▶ **Recorded information**
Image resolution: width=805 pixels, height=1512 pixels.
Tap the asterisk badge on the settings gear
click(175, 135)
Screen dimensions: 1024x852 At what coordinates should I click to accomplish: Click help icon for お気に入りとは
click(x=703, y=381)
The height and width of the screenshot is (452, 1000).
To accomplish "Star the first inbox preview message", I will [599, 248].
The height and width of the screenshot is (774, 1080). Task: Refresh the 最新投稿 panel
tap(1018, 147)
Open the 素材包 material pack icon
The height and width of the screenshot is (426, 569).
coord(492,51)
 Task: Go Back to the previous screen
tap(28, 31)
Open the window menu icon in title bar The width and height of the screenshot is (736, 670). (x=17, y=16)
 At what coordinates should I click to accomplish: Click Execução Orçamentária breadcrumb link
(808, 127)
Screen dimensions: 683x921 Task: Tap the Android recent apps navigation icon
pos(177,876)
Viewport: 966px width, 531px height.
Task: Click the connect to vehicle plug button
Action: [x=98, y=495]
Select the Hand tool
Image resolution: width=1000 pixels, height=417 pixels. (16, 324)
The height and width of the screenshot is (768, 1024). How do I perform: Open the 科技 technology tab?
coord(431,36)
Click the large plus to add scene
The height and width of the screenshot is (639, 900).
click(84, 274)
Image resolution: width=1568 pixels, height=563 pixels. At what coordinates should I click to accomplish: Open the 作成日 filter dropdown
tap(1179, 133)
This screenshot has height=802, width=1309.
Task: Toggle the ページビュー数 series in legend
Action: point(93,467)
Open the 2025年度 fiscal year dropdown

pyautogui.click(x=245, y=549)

▶ **Exercise requirements**
Print each entry above word for word, leaving none out.

▶ **Your response**
Image resolution: width=805 pixels, height=1512 pixels.
Tap the asterisk badge on the settings gear
click(175, 135)
Screen dimensions: 1024x852 At what coordinates should I click to accomplish: Click help icon for お気に入りとは
click(x=703, y=381)
The height and width of the screenshot is (452, 1000).
To accomplish "Star the first inbox preview message", I will [599, 248].
The height and width of the screenshot is (774, 1080). Task: Refresh the 最新投稿 panel
tap(1018, 147)
Open the 素材包 material pack icon
The height and width of the screenshot is (426, 569).
coord(492,51)
 Task: Go Back to the previous screen
tap(28, 31)
Open the window menu icon in title bar The width and height of the screenshot is (736, 670). (x=17, y=16)
 At what coordinates should I click to accomplish: Click Execução Orçamentária breadcrumb link
(808, 127)
Screen dimensions: 683x921 Task: Tap the Android recent apps navigation icon
pos(177,876)
Viewport: 966px width, 531px height.
Task: Click the connect to vehicle plug button
Action: [x=98, y=495]
Select the Hand tool
Image resolution: width=1000 pixels, height=417 pixels. (16, 324)
The height and width of the screenshot is (768, 1024). How do I perform: Open the 科技 technology tab?
coord(431,36)
Click the large plus to add scene
The height and width of the screenshot is (639, 900).
click(84, 274)
Image resolution: width=1568 pixels, height=563 pixels. At what coordinates should I click to accomplish: Open the 作成日 filter dropdown
tap(1179, 133)
This screenshot has height=802, width=1309.
Task: Toggle the ページビュー数 series in legend
Action: point(93,467)
Open the 2025年度 fiscal year dropdown

pyautogui.click(x=245, y=549)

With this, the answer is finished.